You can learn more about Maps in Scala here. The documentation has also a page describing several concrete implementations of the Map trait which can suit you:

ListMap was also mentioned in a comment and you can use it as in the following example.

import scala.collection.immutable.ListMap

val seq = Seq("Test" -> 1, "Test2" -> 2, "Test3" -> 3)

seq.to(ListMap).foreach(println)

/* prints:
 *
 * ```
 * (Test,1)
 * (Test2,2)
 * (Test3,3)
 * ```
 */

You can play around with this code here on Scastie.

Expanding on that, note however that certain operations scale badly for this type, as explained in the documentation:

Entries are stored internally in reversed insertion order, which means the newest key is at the head of the list. As such, methods such as head and tail are O(n), while last and init are O(1). Other operations, such as inserting or removing entries, are also O(n), which makes this collection suitable only for a small number of elements.

If apart from insertion order you might be able to rely on some form ordering (e.g. the lexicographical order of the keys), you can use a SortedMap as well.

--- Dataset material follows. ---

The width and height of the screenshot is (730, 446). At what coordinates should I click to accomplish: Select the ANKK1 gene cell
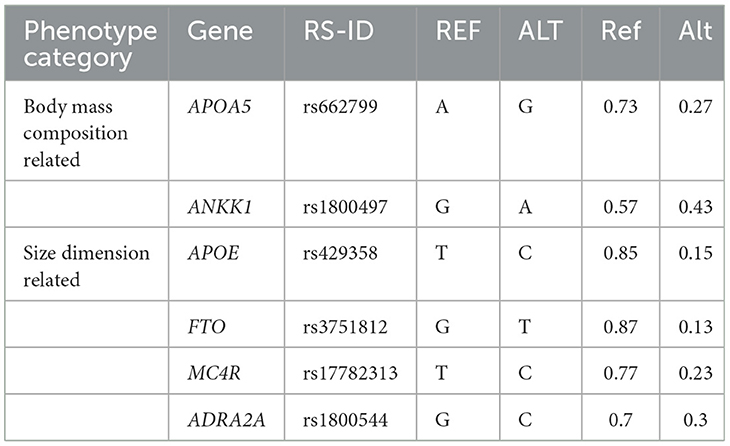point(219,207)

If you are open to using a mutable data structure, Scala also has its own LinkedHashMap (another one suggested in a comment above):

This class implements mutable maps using a hashtable. The iterator and all traversal methods of this class visit elements in the order they were inserted.

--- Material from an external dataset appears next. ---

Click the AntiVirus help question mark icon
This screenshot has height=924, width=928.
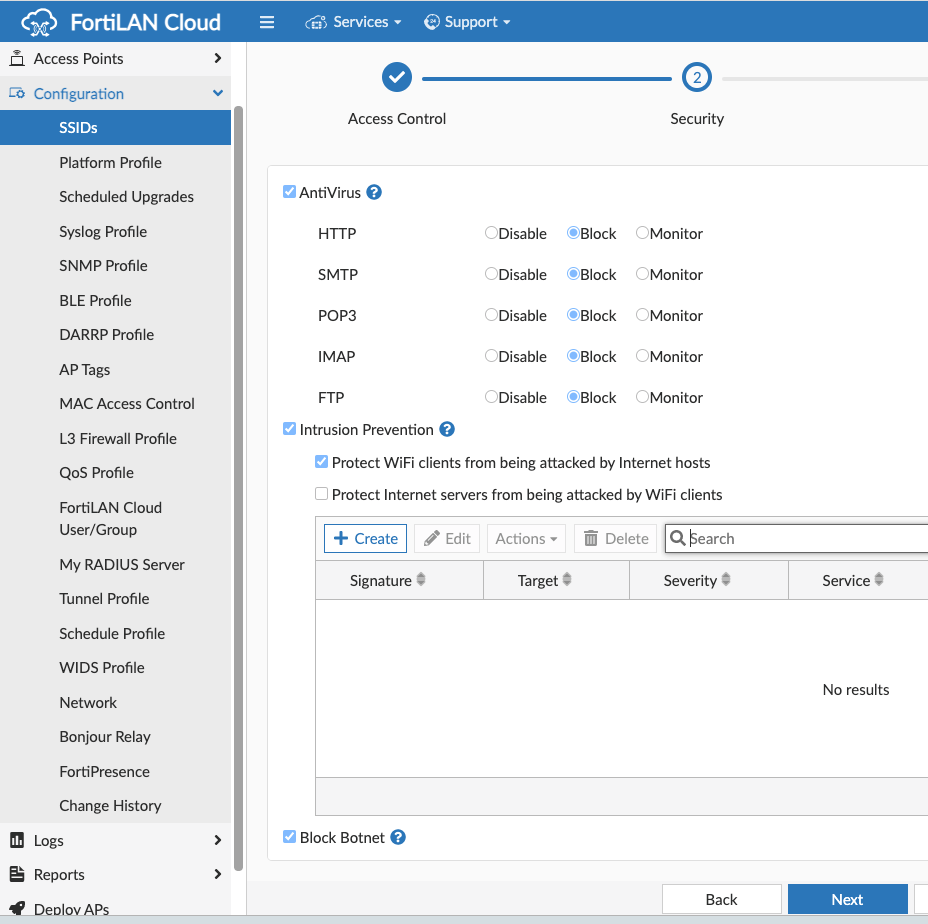point(374,192)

Finally, you can also use Java's LinkedHashMap:

Hash table and linked list implementation of the Map interface, with predictable iteration order. This implementation differs from HashMap in that it maintains a doubly-linked list running through all of its entries. This linked list defines the iteration ordering, which is normally the order in which keys were inserted into the map (insertion-order). Note that insertion order is not affected if a key is re-inserted into the map. (A key k is reinserted into a map m if m.put(k, v) is invoked when m.containsKey(k) would return true immediately prior to the invocation.)